↓
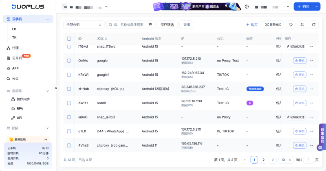
Task: Click the refresh list icon
Action: [313, 25]
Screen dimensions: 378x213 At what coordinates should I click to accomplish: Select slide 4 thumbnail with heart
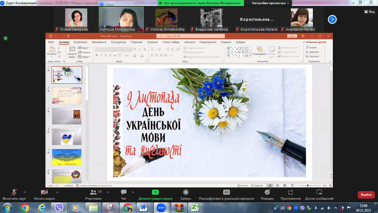click(67, 137)
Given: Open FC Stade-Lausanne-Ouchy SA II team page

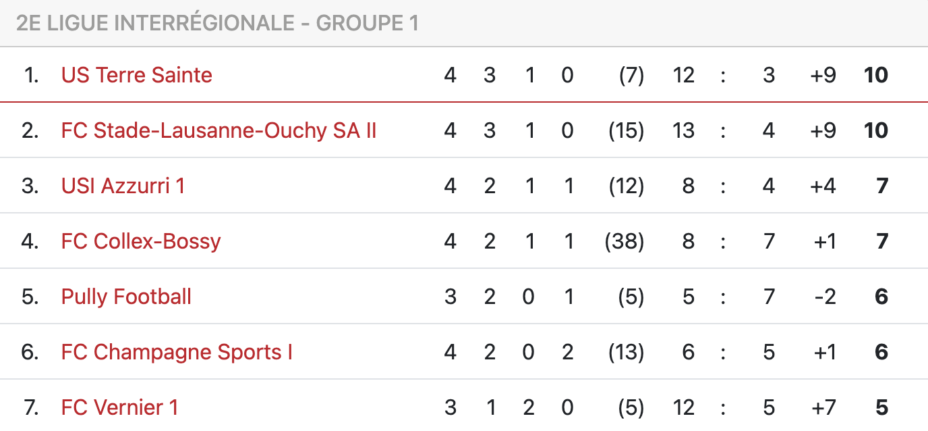Looking at the screenshot, I should click(219, 130).
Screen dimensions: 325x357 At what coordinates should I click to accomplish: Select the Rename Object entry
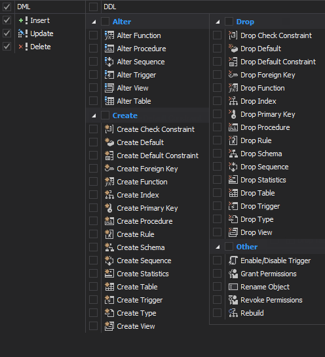click(x=265, y=287)
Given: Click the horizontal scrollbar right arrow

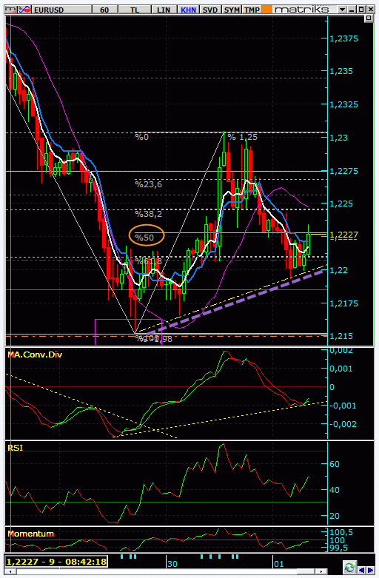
↑
Task:
Take the line that contains "Screen dimensions: 378x213" as the first and the last line of the records as the end, and please quote those lines exactly, pictures omitted.

Response to this exercise:
Screen dimensions: 378x213 At what coordinates should I click to accomplish: Select slide 4 thumbnail with heart
click(67, 137)
Given: Open FC Stade-Lausanne-Ouchy SA II team page

Looking at the screenshot, I should click(219, 130).
Screen dimensions: 325x357 At what coordinates should I click to accomplish: Select the Rename Object entry
click(x=265, y=287)
Given: Click the horizontal scrollbar right arrow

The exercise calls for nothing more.